I wanted to tell him: No, that’s not true. Yosef Reiner doesn’t live in thick, dizzying darkness. Mr. Reiner’s grayness flickers and whispers and sends illusions of shapes and objects. If he really wants to see something, he’ll stretch out his fingers and reach forward. I imagine him doing that to Yael, running his fingers across the softness of her skin, the whirlpool of her ears, the whisper of her eyebrows, seeing her, seeing her. Blindness. Dancing shadows. Tables bleeding into chairs, day into night. And the sudden sheens of unknowable light — you don’t know where it comes from or why but it does nothing to illuminate the shapes before you that you wished you never, ever knew.
Now, as I watch Shalom take a match, burn it down, I wonder if Mr. Reiner, seeing through the gray flickering shadows, has something I don’t have.
Yael Reiner. What a sweet face. The gentle curve of her nose, the glasses on just a little bit crooked. She’s a beautiful child. I perform for these beautiful children all the time and why don’t I see it? Sorrow can make you selfish, and maybe it’s made me not just selfish, but blind. Because my vision has been contracted, narrowed, until all I see is my desperation.
Now, as I watch Shalom across the room, as I see him waiting, match in hand, ready to follow instructions, to try it out just to please me. And I wonder: Maybe Shalom was there for me all the time, but I never saw it.
It’s a long time since we went on a date. Maybe ten years. But Shalom wants a go at my tricks and I’m filled with a long-forgotten shiver. Shalom does as I say, slipping the match between his thumb and forefinger, while making a big show of opening the matchbox where he’ll find a burned-out match already there, planted. He tries, but the match crunches into two and he’s left with a splinter. I run to fetch the tweezers and I can’t help but smile. Shalom smiles, too.
“I’m giving up on the matches,” he says. “Let me try the juggling clubs.”
We go out of the house, squeeze past the succah, and stop in the middle of the garden. I breathe in the damp greenness of the evening, look up at the sky, and all of a sudden, the darkness is the center of a great celestial eye, one that sees past it all, through it all, to a vision unexpected, unexplained. Shalom grips the clubs, bends his knees slightly, and tosses a single club into the air. I reach up and snatch it out of the night. He takes it back, tips slightly on his heels and throws. One, two, three.

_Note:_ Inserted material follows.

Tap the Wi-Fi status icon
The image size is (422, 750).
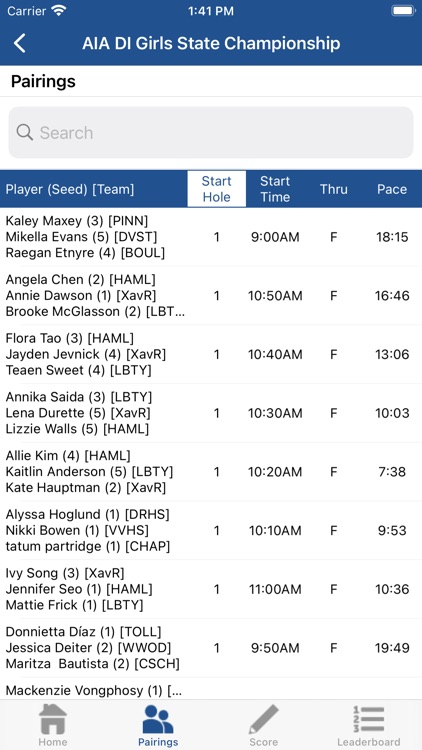pyautogui.click(x=59, y=11)
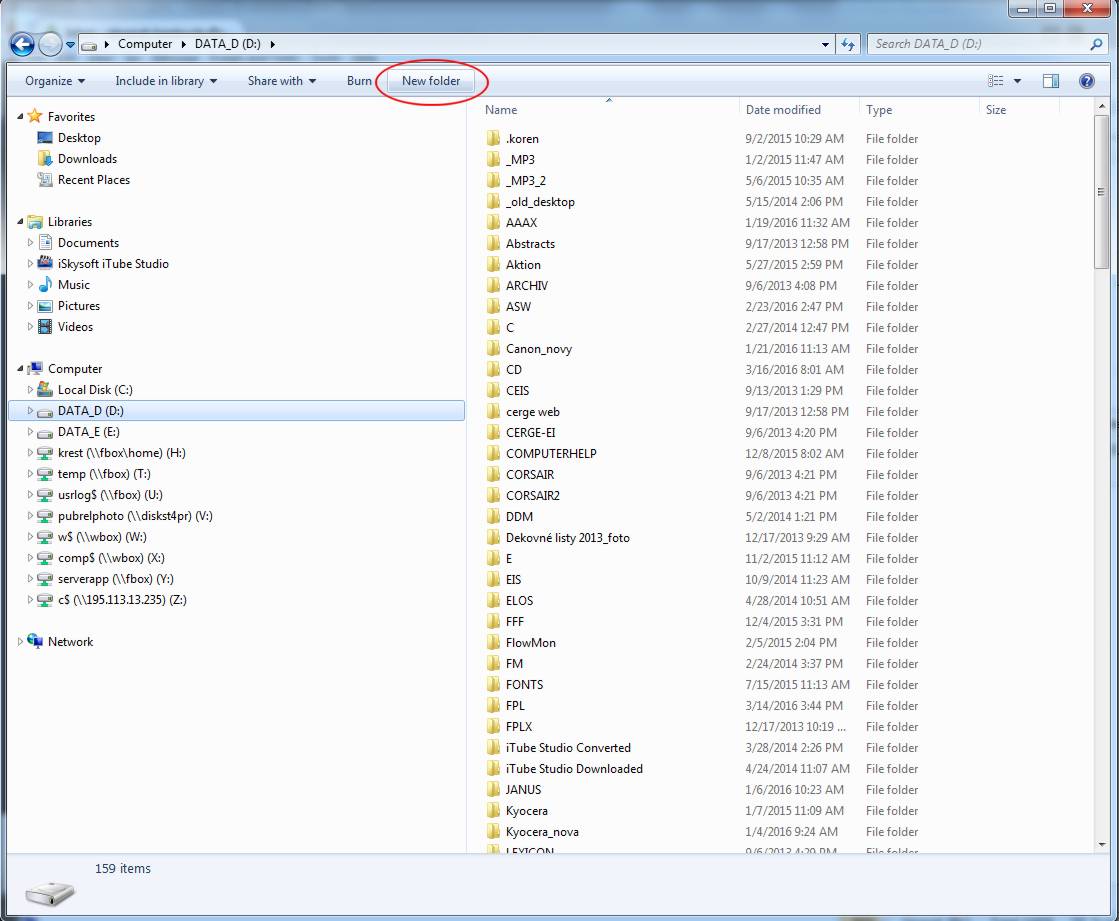
Task: Open the Share with menu
Action: (281, 81)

And he’s juggling, he’s doing it, though he has to jump around to follow the clubs and his glasses fall down his nose. I laugh. And he laughs, and then the clubs are on the grass and we both scramble to pick them up.
I stand there under the night sky laughing like I haven’t laughed in years, because I met Yael Reiner and I know the rightness of what we’re doing and I’m proud that we do it. And I know, in the movement of Shalom’s fingers and the way he shines those shoes and the way he took the time to watch what I was doing and the way he opened his fingers and stared through the cracks to see past the illusion — I know that he loves me, that he always has, even if my vision was too full of gray shadows to see it.
We hear a cough and look up like guilty children. Atarah. Standing, watching us. “I couldn’t find you. And then I heard the noise.”
“Atarah!” Shalom’s voice is filled with joy.
“What are you doing?”
“Mommy’s just giving me some magic lessons. The real thing.”
He leads her back inside. I follow. “So, how was the date?” he asks.
In the light I see the pink has returned to her cheeks. She looks good, really good, so I cut to the chase. “You want to see him again?”
Atarah tilts her head to the side and nods.
And Shalom looks over her head and meets my eyes. “It’s a second date?”
I nod.
And I know that not all magic is an illusion.